Introduction

Chris Claremont began his contributions to the Uncanny X-Men series with the 94th issue, and worked from 1975-1991 writing the popular Marvel comic series (Chris Claremont). The X-Men are mutant superheroes who traverse worlds, fighting to protect humans and mutants alike. Throughout the issues published by Claremont, the geographic setting shifts all the time, but frequently Claremont reused some of the same cities, states, countries, or parts of the world. I was interested in exploring which of these areas of the world are used the most for his issues. With the help of GIS software, this project’s focus was to create a heat map that visualizes the most frequented (Earth) locations by the X-Men, during Claremont’s run.
Sources
Claremontrun is an open-source Github repository that holds numerous datasets compiled as a part of a project tracking Claremont’s X-Men publications. There are seven datasets that have been collected in regard to this project and they all track different aspects of his issues. Here are some examples of information they hold: character information, such as their actions; locations that appear in each issue; data about issue covers; bechdel test data. My project, of course, made use of the Locations dataset. The Location data originally only had four columns–“# Issue”, “Location”, Context (e.g.”Present “,”Dream “, or “Past”), and Notes– formatted as an XLSX which contained 1,592 rows. The “Location” values are strings that either discretely describe location (e.g. Jean Grey’s Apartment, Greenwich Village, NYC), or vaguely give the location setting (or object) that the characters in (e.g. “Asteroid M, Space”, or “Plane flying over Canada”). This type of string data made it too difficult to parse in Excel or OpenRefine, so I converted it to a CSV and wrangled it using R/RStudio. I used ArcGIS Online to create my heat map and supplemental pie chart.
Presentation
I decided to use a simpler website to share my information. I created an Instant App through ArcGIS and embedded that into my website. For some reason, it at first only shows the chart, but viewers can navigate to the map themselves, or click on the provided link to an external view. I have my map and text side by side, as I thought that it might be helpful to read the process while glancing at the map to see the direct results of my decisions. I’ve also included my data at the bottom of the page so that others can use it for themselves if they ever wanted. The original data can be found in Github.
Data Processes
There was lots to do when it came to cleaning up this data. For starters, I removed the “Notes” column as it contained no information relevant to my goals, and narrowed the scope of “Context” so that I was only focusing on “Present” locations. I thought there was a possibility that past or dream contexts could’ve referred to locations that were part of the X-Men series, but maybe not in the issues written by Claremont. Furthermore, I came up with a few criteria for which location data I could keep based on clarity, and whether it could actually be recognized and mapped in ArcGIS online. I used keywords and string detection to process the data in this way. Any location description that contained a word related to Space, Planet, Orbit, Spaceship, Aircraft, Plane, Dimension, or some sort of motion, I removed. Next, I wanted to standardize most of the locations so that a location such as “Stornoway, Scotland’s North-West Coast” would become “Stornoway, Scotland”. For this, I used spacyr, an R package with Named Entity Recognition (NER) which recognized and extracted locations names of cities, states, or countries. This step in my processing was where I ran into problems with OpenRefine, and decided to switch to a tool I was more familiar with. These choices left me with a much smaller, but cleaner dataset: 582 rows of mappable data. My final dataset had four columns: “Issue #”, “Location”, “Context”, and “Place” which stores all the standardized location data.
-
If only the pie chart is showing, find the small map viewer button in the top right corner. Or, click this.

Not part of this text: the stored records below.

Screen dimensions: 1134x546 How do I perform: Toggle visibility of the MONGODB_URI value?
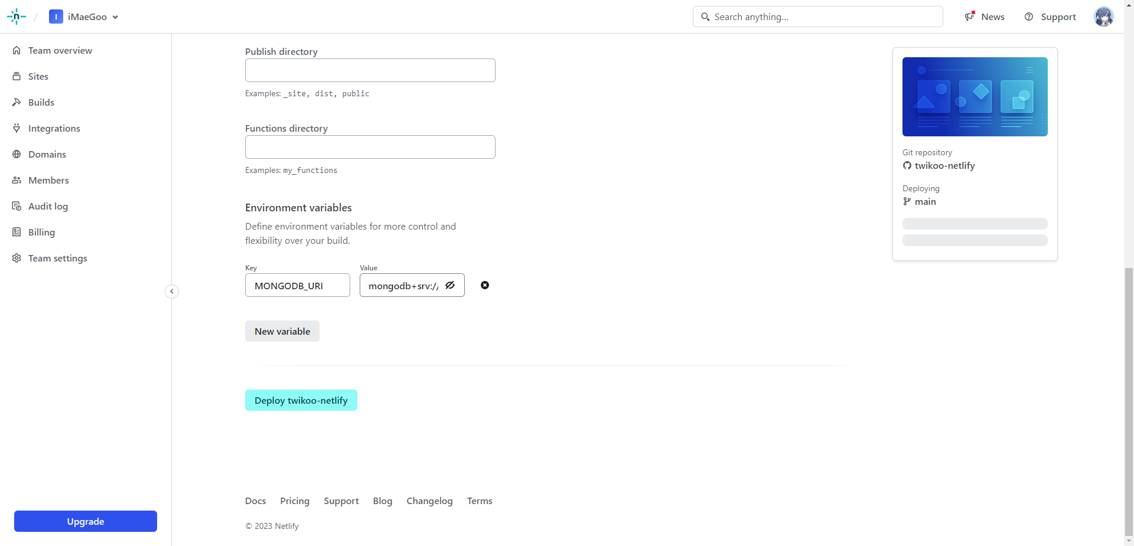tap(450, 285)
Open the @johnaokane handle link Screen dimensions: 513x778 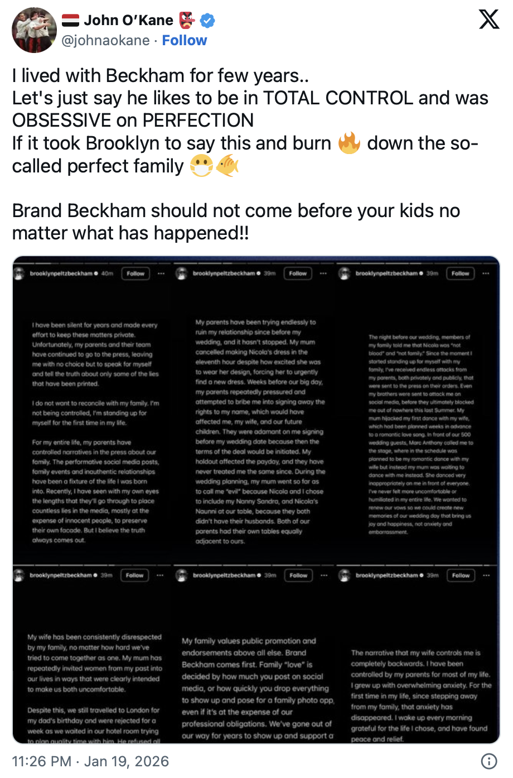tap(105, 41)
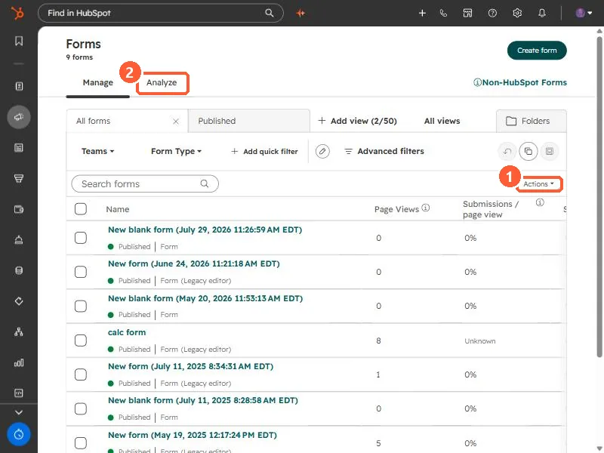Open the marketplace storefront icon
Viewport: 604px width, 453px height.
coord(467,13)

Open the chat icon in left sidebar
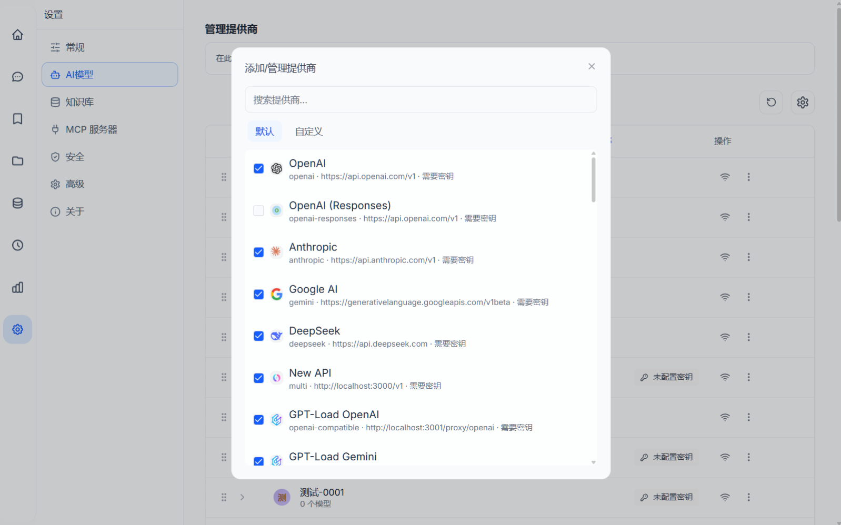click(x=17, y=77)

View my cleaned datasets below.
Final Location was used for mapping purposes, and Location Count was used for the chart.
Mapping Processes
With ArcGIS online, I chose to create a heat map because I thought it would be the best way to visualize and represent the most frequent location settings. Additionally, I kept an individual point layer that overlays the heat points so that low frequency locations could still be seen easily. It’s important to acknowledge that due to some of my earlier datasorting decisions, the locations have been more generalized than they originally were so unique locations (like a specific city park) might’ve just been grouped into that city location. Super high point accuracy was not as important for my goal, rather made sure the frequency of an area is visualized well. My pie chart also groups together locations whose frequencies are 1 into “Other” category.
Significance
Visualizing the locations from X-Men issues allows readers to perceive information that’s not necessarily clear if one is just reading book by book. The larger scope that this map covers highlights some of Claremont’s patterns and lets fans understand the writer, and series better. It could also make issues with unique locations more interesting or mysterious. In the claremontrun repository, there’s an example of a bar chart that attempts to visualize location counts. Although the chart holds some information, it feels very underwhelming and challenging to comprehend where some of these locations even are. Using digital tools to map this sort of information is not only more engaging, but also much more effective when it comes to properly representing the data and informing the viewer.